▶ [Consegna]:
Riporta tutte le righe qui sotto, senza cambiare alcun carattere.

─── Righe elencate ───

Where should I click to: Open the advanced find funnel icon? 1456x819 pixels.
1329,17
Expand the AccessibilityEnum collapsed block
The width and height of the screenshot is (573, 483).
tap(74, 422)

───

▶ [Risultato dell'esercizio]:
Where should I click to: Open the advanced find funnel icon? 1456x819 pixels.
1329,17
Expand the AccessibilityEnum collapsed block
The width and height of the screenshot is (573, 483).
tap(74, 422)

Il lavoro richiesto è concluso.